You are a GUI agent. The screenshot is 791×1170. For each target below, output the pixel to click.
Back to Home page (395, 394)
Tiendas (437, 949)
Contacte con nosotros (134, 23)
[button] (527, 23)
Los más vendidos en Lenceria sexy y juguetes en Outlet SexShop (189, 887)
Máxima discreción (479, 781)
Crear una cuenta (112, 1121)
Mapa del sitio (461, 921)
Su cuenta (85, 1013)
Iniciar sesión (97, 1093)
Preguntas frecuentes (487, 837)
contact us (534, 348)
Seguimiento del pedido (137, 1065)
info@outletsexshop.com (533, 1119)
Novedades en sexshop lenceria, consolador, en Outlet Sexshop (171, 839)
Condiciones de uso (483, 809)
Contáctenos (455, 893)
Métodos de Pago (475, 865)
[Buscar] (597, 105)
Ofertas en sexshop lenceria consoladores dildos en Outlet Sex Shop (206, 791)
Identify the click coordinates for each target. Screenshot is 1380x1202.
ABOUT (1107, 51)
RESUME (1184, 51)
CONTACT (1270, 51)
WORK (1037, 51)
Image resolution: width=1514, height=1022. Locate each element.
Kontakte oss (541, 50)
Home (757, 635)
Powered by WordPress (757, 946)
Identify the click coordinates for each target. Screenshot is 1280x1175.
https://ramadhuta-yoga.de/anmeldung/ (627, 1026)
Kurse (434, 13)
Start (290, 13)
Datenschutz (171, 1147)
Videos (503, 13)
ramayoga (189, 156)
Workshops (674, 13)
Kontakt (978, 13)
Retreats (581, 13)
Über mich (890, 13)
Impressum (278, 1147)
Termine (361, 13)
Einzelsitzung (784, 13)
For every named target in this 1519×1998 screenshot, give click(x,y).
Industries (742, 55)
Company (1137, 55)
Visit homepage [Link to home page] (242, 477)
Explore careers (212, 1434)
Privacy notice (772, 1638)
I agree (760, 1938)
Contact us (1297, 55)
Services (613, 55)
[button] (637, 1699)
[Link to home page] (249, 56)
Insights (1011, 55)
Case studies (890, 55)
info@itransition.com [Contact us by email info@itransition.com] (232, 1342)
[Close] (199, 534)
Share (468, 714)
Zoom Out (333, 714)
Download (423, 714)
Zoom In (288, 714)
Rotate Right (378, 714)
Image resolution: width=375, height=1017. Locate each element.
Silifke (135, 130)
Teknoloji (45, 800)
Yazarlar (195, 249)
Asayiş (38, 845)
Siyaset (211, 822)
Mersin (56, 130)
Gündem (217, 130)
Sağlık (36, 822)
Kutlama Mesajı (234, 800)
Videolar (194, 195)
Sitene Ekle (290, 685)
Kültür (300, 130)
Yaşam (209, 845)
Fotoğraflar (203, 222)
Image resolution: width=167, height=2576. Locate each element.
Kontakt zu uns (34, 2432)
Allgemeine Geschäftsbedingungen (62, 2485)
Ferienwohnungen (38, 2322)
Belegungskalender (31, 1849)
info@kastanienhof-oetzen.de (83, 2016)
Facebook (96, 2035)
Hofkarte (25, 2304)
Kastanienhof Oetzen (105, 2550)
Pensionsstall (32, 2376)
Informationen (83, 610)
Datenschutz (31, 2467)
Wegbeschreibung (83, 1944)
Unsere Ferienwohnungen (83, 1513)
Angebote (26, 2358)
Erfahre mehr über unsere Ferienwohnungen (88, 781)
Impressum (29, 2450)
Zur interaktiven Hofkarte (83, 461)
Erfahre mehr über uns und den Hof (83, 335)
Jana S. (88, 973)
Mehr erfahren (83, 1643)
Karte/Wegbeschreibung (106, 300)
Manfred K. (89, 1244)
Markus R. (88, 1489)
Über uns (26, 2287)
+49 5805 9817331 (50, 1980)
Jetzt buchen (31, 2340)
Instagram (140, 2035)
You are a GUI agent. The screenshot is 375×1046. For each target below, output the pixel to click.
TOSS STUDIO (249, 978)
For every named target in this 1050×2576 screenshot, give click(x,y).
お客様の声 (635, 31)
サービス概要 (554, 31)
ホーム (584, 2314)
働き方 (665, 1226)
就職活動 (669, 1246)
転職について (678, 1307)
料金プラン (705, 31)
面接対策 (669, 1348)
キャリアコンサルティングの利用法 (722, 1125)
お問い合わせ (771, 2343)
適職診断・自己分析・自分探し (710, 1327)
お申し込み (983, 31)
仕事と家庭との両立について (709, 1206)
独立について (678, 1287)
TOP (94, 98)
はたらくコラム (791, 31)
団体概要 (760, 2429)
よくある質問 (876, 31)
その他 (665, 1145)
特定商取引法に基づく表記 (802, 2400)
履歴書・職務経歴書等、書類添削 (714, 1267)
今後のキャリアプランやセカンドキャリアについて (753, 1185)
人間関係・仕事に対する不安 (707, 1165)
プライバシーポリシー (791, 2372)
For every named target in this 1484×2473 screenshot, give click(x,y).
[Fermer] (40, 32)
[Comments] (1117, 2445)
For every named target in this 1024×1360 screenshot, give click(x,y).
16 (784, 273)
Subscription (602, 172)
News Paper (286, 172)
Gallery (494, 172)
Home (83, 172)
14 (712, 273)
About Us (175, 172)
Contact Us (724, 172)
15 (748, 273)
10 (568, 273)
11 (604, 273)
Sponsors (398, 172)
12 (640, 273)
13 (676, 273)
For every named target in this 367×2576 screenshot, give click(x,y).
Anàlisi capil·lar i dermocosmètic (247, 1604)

▶ Stated exercise
Can you retype all of the data above line for line, without changing anything?

▶ Result for this task
You are a GUI agent. The screenshot is 791×1170. For each target below, output the pixel to click.
Back to Home page (395, 394)
Tiendas (437, 949)
Contacte con nosotros (134, 23)
[button] (527, 23)
Los más vendidos en Lenceria sexy y juguetes en Outlet SexShop (189, 887)
Máxima discreción (479, 781)
Crear una cuenta (112, 1121)
Mapa del sitio (461, 921)
Su cuenta (85, 1013)
Iniciar sesión (97, 1093)
Preguntas frecuentes (487, 837)
contact us (534, 348)
Seguimiento del pedido (137, 1065)
info@outletsexshop.com (533, 1119)
Novedades en sexshop lenceria, consolador, en Outlet Sexshop (171, 839)
Condiciones de uso (483, 809)
Contáctenos (455, 893)
Métodos de Pago (475, 865)
[Buscar] (597, 105)
Ofertas en sexshop lenceria consoladores dildos en Outlet Sex Shop (206, 791)
Identify the click coordinates for each target. Screenshot is 1380x1202.
ABOUT (1107, 51)
RESUME (1184, 51)
CONTACT (1270, 51)
WORK (1037, 51)
Image resolution: width=1514, height=1022. Locate each element.
Kontakte oss (541, 50)
Home (757, 635)
Powered by WordPress (757, 946)
Identify the click coordinates for each target. Screenshot is 1280x1175.
https://ramadhuta-yoga.de/anmeldung/ (627, 1026)
Kurse (434, 13)
Start (290, 13)
Datenschutz (171, 1147)
Videos (503, 13)
ramayoga (189, 156)
Workshops (674, 13)
Kontakt (978, 13)
Retreats (581, 13)
Über mich (890, 13)
Impressum (278, 1147)
Termine (361, 13)
Einzelsitzung (784, 13)
For every named target in this 1519×1998 screenshot, give click(x,y).
Industries (742, 55)
Company (1137, 55)
Visit homepage [Link to home page] (242, 477)
Explore careers (212, 1434)
Privacy notice (772, 1638)
I agree (760, 1938)
Contact us (1297, 55)
Services (613, 55)
[button] (637, 1699)
[Link to home page] (249, 56)
Insights (1011, 55)
Case studies (890, 55)
info@itransition.com [Contact us by email info@itransition.com] (232, 1342)
[Close] (199, 534)
Share (468, 714)
Zoom Out (333, 714)
Download (423, 714)
Zoom In (288, 714)
Rotate Right (378, 714)
Image resolution: width=375, height=1017. Locate each element.
Silifke (135, 130)
Teknoloji (45, 800)
Yazarlar (195, 249)
Asayiş (38, 845)
Siyaset (211, 822)
Mersin (56, 130)
Gündem (217, 130)
Sağlık (36, 822)
Kutlama Mesajı (234, 800)
Videolar (194, 195)
Sitene Ekle (290, 685)
Kültür (300, 130)
Yaşam (209, 845)
Fotoğraflar (203, 222)
Image resolution: width=167, height=2576. Locate each element.
Kontakt zu uns (34, 2432)
Allgemeine Geschäftsbedingungen (62, 2485)
Ferienwohnungen (38, 2322)
Belegungskalender (31, 1849)
info@kastanienhof-oetzen.de (83, 2016)
Facebook (96, 2035)
Hofkarte (25, 2304)
Kastanienhof Oetzen (105, 2550)
Pensionsstall (32, 2376)
Informationen (83, 610)
Datenschutz (31, 2467)
Wegbeschreibung (83, 1944)
Unsere Ferienwohnungen (83, 1513)
Angebote (26, 2358)
Erfahre mehr über unsere Ferienwohnungen (88, 781)
Impressum (29, 2450)
Zur interaktiven Hofkarte (83, 461)
Erfahre mehr über uns und den Hof (83, 335)
Jana S. (88, 973)
Mehr erfahren (83, 1643)
Karte/Wegbeschreibung (106, 300)
Manfred K. (89, 1244)
Markus R. (88, 1489)
Über uns (26, 2287)
+49 5805 9817331 (50, 1980)
Jetzt buchen (31, 2340)
Instagram (140, 2035)
You are a GUI agent. The screenshot is 375×1046. For each target below, output the pixel to click.
TOSS STUDIO (249, 978)
For every named target in this 1050×2576 screenshot, give click(x,y).
お客様の声 (635, 31)
サービス概要 (554, 31)
ホーム (584, 2314)
働き方 (665, 1226)
就職活動 (669, 1246)
転職について (678, 1307)
料金プラン (705, 31)
面接対策 (669, 1348)
キャリアコンサルティングの利用法 (722, 1125)
お問い合わせ (771, 2343)
適職診断・自己分析・自分探し (710, 1327)
お申し込み (983, 31)
仕事と家庭との両立について (709, 1206)
独立について (678, 1287)
TOP (94, 98)
はたらくコラム (791, 31)
団体概要 (760, 2429)
よくある質問 (876, 31)
その他 (665, 1145)
特定商取引法に基づく表記 (802, 2400)
履歴書・職務経歴書等、書類添削 (714, 1267)
今後のキャリアプランやセカンドキャリアについて (753, 1185)
人間関係・仕事に対する不安 (707, 1165)
プライバシーポリシー (791, 2372)
For every named target in this 1484×2473 screenshot, give click(x,y).
[Fermer] (40, 32)
[Comments] (1117, 2445)
For every named target in this 1024×1360 screenshot, give click(x,y).
16 (784, 273)
Subscription (602, 172)
News Paper (286, 172)
Gallery (494, 172)
Home (83, 172)
14 (712, 273)
About Us (175, 172)
Contact Us (724, 172)
15 (748, 273)
10 (568, 273)
11 (604, 273)
Sponsors (398, 172)
12 (640, 273)
13 (676, 273)
For every named target in this 367×2576 screenshot, give click(x,y).
Anàlisi capil·lar i dermocosmètic (247, 1604)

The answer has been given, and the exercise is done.